## Work instruction
Pictures do not belong in the copy; print every entry exactly as it stands.
- Opening Delimiter -
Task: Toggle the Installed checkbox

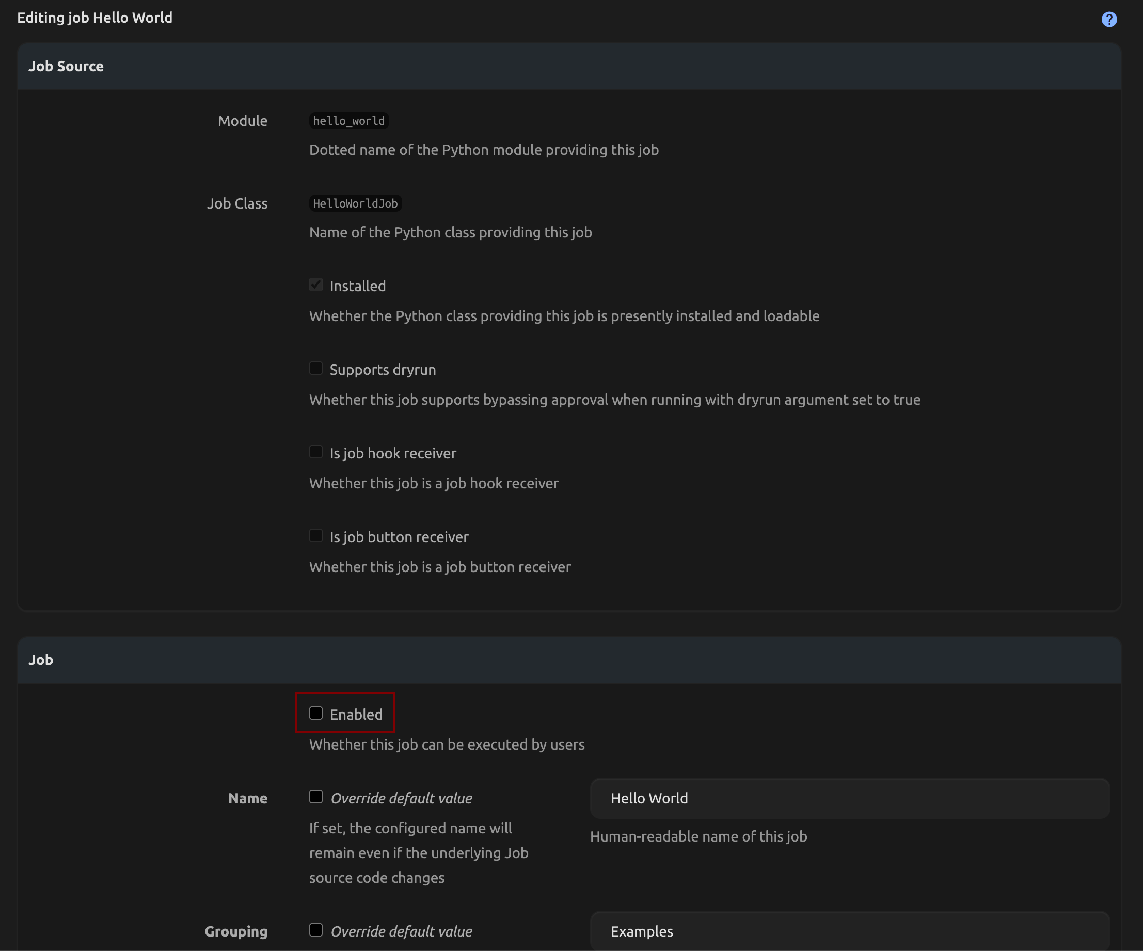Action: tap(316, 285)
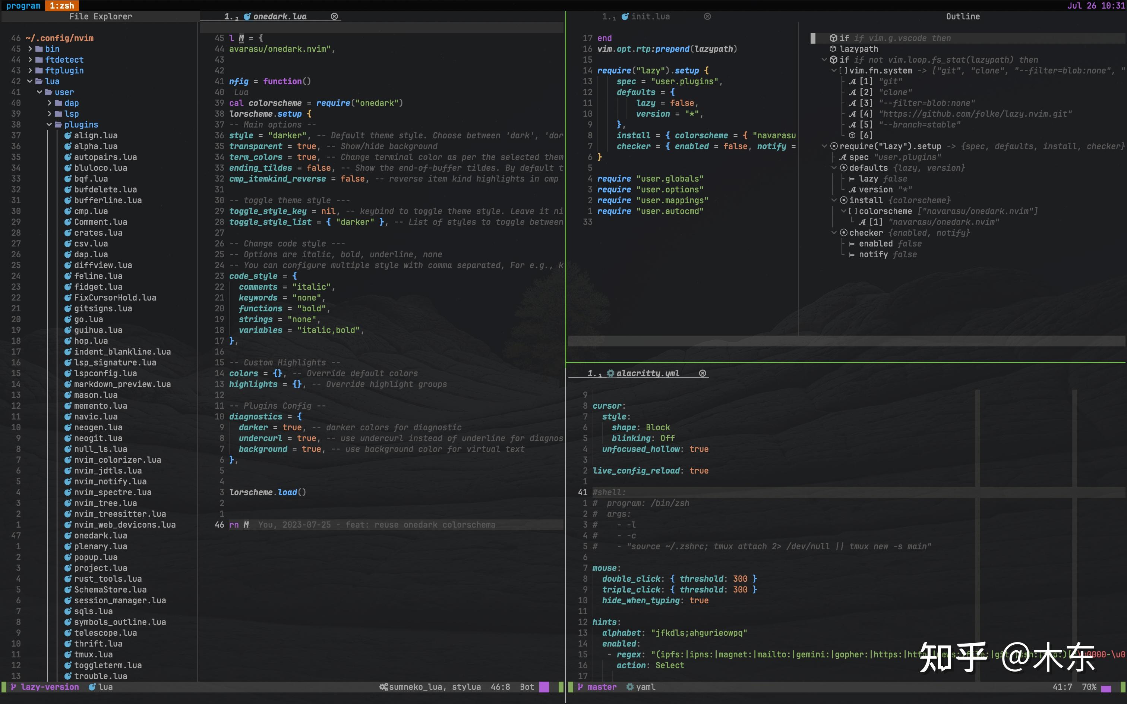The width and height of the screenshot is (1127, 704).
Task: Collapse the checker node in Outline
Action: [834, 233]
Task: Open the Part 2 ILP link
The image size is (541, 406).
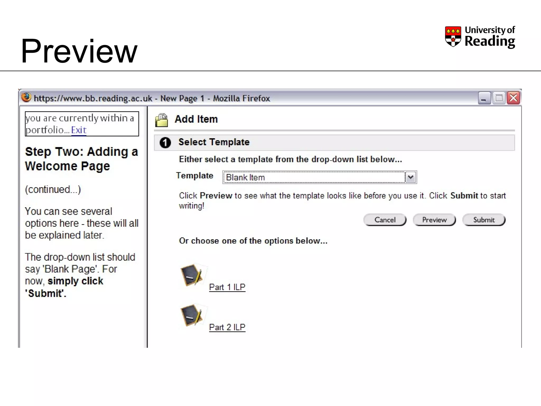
- Closing Delimiter -
## Solution for this problem
Task: Toggle the Installed checkbox

Action: tap(316, 285)
The width and height of the screenshot is (1127, 704).
Task: Collapse the checker node in Outline
Action: [834, 233]
Task: Open the Part 2 ILP link
The image size is (541, 406).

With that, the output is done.